Yo empecé primero como músico, tocando mariachi. La composición llegó casi por casualidad, a partir de una pregunta que me hice a mí mismo: ¿será que soy capaz de escribir una canción? Me senté, escribí una, y se la mostré a uno de los cantantes del mariachi. Le gustó tanto que decidió grabarla. Se llama La yegua caprichosa, una vivencia personal que escribí como una forma de desahogo con humor.
Desde ahí empecé a escribir más, primero desde mis experiencias y luego desde la observación de lo que pasaba a mi alrededor: las noticias, el fracaso, las historias ajenas y la vida misma.
Muchas de sus canciones nacen de noticias y hechos nacionales. ¿Por qué decidió convertir la actualidad en música?
Porque la parranda y la música popular viven del momento de lo que la gente está hablando. Son canciones que conectan con el chisme del país, con la canción que todo el mundo comenta.
Por ejemplo, El Minero, interpretada por Hernán Darío, ha sido la canción que más me ha representado, nació de lo que pasó con los mineros de Chile. Todo el mundo estaba pendiente del rescate, del drama, pero también el chisme; que el minero tenía dos mujeres, luego tres.
Es ahí donde uno empieza a construir la historia, a buscarle el lado popular, la recocha y sin faltar al respeto.
A lo largo de su carrera ha escrito en varios géneros y para distintos artistas. ¿Cómo ha sido ese proceso creativo?
Cada género tiene su forma de sentir y de contar. Yo siempre trato de meterme en el estilo del artista: escucho lo que canta, las palabras que usa y qué espera su público. Muchas veces empiezo por el título y desde ahí desarrollo la historia.
Pero también entendí que escribir no era suficiente. Yo decía: “las canciones están hechas, pero si nadie las conoce, hay que salir a venderlas”. Entonces empecé a buscar los contactos de los artistas en los mismos discos, llamaba directamente a los cantantes o sus managers y les proponía escuchar mi trabajo.
Muchos me decían que enviara la canción por correo, pero yo prefería hacer el recorrido completo: agarraba mi moto y me iba hasta Pereira o Cartago a tocarles el portón, a mostrarles las canciones en persona. Ese contacto directo fue clave para que confiaran en mis letras. Hoy son 110 canciones grabadas, 30 de ellas de parranda.
Su vida también estuvo marcada por una enfermedad que transformó su proceso personal y artístico. ¿Qué papel jugó la música en ese momento?

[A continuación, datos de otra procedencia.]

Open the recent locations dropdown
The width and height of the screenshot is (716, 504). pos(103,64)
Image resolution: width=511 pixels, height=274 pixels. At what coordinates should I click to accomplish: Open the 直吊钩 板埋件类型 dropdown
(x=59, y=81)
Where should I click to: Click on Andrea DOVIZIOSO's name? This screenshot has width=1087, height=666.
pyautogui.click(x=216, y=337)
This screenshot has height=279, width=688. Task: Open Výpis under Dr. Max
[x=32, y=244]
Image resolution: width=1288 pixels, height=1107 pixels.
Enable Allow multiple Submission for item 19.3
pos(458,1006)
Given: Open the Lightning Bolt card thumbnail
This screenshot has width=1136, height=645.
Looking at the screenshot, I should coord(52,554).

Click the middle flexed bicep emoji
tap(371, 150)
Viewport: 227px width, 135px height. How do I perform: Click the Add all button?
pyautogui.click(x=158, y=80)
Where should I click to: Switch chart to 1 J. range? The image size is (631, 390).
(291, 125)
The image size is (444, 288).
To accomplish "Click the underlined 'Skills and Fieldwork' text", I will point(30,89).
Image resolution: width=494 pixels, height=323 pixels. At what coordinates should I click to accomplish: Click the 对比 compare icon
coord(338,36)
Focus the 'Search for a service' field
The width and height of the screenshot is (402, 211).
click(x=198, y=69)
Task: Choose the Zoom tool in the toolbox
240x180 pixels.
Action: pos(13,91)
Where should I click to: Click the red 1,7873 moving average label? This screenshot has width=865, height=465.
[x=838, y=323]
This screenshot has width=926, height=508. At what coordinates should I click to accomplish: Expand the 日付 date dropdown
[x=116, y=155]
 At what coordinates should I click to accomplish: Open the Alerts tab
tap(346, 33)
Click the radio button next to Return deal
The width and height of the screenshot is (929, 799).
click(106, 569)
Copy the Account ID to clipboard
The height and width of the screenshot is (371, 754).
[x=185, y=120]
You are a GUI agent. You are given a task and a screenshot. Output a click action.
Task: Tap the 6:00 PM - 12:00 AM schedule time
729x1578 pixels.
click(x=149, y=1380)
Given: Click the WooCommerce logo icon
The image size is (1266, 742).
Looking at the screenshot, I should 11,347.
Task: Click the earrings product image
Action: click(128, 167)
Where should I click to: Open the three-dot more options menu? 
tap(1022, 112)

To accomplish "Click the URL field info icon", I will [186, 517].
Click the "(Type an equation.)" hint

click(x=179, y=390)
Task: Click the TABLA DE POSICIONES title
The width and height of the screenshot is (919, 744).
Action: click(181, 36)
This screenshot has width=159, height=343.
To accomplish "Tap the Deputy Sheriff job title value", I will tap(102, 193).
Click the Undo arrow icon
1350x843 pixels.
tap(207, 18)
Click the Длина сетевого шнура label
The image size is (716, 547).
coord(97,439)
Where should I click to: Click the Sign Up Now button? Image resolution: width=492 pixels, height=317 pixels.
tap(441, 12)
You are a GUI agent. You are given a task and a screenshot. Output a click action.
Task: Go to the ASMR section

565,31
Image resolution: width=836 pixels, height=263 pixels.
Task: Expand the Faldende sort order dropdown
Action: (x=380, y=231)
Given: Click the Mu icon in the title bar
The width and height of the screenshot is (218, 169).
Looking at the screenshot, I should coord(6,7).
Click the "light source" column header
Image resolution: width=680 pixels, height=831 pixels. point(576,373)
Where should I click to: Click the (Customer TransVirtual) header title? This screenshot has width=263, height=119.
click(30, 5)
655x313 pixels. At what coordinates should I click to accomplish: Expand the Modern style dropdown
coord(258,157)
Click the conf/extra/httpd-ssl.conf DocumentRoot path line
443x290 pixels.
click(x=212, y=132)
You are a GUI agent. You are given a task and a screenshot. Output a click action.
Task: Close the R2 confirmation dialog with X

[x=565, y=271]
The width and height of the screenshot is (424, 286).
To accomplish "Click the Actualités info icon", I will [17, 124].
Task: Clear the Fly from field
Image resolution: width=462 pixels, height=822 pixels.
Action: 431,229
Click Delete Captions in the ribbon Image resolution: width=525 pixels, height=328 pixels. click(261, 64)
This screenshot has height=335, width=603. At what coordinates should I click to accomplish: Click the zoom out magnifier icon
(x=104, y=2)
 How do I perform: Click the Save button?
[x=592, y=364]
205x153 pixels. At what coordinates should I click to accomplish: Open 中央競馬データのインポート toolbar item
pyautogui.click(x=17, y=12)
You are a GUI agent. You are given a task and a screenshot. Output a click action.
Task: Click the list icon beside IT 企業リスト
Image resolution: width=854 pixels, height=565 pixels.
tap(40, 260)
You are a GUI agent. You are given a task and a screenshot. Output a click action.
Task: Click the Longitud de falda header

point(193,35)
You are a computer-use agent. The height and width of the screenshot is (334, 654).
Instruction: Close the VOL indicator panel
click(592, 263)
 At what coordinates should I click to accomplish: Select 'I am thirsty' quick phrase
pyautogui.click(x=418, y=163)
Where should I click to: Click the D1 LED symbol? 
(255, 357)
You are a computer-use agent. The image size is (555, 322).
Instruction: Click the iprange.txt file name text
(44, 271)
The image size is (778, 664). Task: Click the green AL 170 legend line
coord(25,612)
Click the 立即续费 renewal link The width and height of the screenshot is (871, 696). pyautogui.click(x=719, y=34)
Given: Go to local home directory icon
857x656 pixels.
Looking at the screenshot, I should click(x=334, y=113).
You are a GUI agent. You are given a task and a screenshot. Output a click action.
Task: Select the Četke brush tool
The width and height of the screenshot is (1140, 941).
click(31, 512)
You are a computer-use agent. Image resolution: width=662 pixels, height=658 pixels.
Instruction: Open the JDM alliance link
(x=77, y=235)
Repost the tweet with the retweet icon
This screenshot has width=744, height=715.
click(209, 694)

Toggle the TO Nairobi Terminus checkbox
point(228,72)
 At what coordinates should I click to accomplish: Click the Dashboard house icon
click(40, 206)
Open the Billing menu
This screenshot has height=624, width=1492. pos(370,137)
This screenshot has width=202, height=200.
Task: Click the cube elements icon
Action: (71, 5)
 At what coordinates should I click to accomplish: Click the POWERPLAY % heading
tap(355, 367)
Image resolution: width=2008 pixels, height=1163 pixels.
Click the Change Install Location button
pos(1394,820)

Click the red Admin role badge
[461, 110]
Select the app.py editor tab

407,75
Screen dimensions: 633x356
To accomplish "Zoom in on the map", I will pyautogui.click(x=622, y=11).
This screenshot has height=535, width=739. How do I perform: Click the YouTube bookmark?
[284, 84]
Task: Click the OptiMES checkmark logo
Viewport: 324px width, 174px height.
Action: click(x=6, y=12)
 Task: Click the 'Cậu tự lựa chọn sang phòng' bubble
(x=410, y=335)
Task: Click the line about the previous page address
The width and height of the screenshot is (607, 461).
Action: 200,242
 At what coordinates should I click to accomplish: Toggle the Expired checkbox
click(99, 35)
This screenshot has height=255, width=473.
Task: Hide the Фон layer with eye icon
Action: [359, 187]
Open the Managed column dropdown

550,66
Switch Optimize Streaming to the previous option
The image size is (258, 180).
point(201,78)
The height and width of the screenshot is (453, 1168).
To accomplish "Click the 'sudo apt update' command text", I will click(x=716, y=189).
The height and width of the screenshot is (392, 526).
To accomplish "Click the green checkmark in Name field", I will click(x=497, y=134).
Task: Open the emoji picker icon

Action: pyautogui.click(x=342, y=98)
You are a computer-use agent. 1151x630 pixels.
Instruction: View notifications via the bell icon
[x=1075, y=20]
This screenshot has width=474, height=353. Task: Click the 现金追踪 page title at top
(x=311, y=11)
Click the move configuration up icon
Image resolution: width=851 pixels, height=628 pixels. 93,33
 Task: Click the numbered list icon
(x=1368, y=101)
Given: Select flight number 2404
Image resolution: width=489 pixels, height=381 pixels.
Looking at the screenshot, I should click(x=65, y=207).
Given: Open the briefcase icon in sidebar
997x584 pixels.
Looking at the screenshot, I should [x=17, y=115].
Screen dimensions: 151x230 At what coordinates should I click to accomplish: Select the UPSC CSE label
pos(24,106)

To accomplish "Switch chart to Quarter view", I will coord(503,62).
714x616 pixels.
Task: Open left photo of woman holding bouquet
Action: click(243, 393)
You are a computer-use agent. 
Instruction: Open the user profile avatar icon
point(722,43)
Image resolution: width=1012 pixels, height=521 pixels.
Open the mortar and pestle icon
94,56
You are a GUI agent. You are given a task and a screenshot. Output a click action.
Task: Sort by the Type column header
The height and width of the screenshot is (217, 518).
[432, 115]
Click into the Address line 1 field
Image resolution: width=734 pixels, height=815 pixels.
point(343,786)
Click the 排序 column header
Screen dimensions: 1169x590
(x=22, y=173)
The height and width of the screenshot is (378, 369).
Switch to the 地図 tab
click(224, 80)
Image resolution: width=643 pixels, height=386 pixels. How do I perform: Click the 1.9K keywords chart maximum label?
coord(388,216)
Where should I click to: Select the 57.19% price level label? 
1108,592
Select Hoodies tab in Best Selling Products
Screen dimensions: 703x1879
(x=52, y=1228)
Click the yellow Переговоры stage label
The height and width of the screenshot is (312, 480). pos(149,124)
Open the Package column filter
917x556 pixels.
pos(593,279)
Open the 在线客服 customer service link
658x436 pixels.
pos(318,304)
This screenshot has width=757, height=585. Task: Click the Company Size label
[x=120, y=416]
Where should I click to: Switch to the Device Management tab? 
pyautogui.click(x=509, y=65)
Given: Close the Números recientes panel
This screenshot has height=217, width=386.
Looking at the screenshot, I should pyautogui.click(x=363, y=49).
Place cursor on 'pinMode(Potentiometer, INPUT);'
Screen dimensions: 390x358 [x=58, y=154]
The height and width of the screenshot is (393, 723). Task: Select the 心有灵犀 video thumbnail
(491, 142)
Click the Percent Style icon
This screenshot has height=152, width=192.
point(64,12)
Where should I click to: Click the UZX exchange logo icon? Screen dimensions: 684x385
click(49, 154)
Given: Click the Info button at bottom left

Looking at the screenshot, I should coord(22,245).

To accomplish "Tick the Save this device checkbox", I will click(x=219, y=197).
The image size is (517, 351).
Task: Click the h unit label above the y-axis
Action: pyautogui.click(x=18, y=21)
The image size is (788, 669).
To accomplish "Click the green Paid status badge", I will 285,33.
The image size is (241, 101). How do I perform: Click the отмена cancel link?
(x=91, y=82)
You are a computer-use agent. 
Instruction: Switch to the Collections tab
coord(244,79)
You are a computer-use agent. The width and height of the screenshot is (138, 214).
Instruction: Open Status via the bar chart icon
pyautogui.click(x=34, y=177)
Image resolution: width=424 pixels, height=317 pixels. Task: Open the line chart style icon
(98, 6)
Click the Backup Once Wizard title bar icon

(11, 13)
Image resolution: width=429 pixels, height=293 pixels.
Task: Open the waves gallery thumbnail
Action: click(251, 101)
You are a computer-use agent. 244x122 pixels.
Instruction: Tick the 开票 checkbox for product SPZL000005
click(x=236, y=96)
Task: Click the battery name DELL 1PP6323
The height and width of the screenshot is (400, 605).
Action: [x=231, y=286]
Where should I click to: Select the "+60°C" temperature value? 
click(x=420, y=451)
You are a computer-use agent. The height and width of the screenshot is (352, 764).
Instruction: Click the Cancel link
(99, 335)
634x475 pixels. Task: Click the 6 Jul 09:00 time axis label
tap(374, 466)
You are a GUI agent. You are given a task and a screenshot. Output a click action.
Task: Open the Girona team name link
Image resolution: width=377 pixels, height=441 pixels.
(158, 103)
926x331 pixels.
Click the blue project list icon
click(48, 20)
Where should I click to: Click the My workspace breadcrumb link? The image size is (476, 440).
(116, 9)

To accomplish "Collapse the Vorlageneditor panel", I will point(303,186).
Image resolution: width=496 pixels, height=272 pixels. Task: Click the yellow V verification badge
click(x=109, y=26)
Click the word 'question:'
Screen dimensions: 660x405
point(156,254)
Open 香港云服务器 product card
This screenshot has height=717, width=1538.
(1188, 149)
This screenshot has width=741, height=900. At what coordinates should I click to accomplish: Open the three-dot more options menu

La música nunca paró en mí. Hace tres años me dio una enfermedad catastrófica, cáncer de nariz, y la perdí completamente. Aun así seguí trabajando, tocando serenatas, incluso con tapabocas.
Claro que hubo miedo, miradas de rechazo y comentarios, pero yo nunca he dejado que eso me quite la libertad. Un año después llegó la prótesis y muchas cosas mejoraron, pero durante todo el proceso la música me sostuvo y me permitió seguir adelante con dignidad.
Después de todo este recorrido, ¿qué legado le gustaría dejar como compositor del Quindío?
Que la gente sepa que en el Quindío hay talento y que desde aquí también se construyen historias musicales importantes, que hay un compositor que ha trabajado con distintos géneros y artistas del país. Durante muchos años este camino se ha recorrido en silencio y nunca se había contado esta historia, algo que para mí tiene un gran valor.
Mi deseo es dejar el ejemplo de que, con constancia, pasión y amor por la música, sí es posible abrirse camino, incluso cuando el proceso está lleno de dificultades, especialmente para quienes sueñan con la música y sienten que su origen limita sus oportunidades.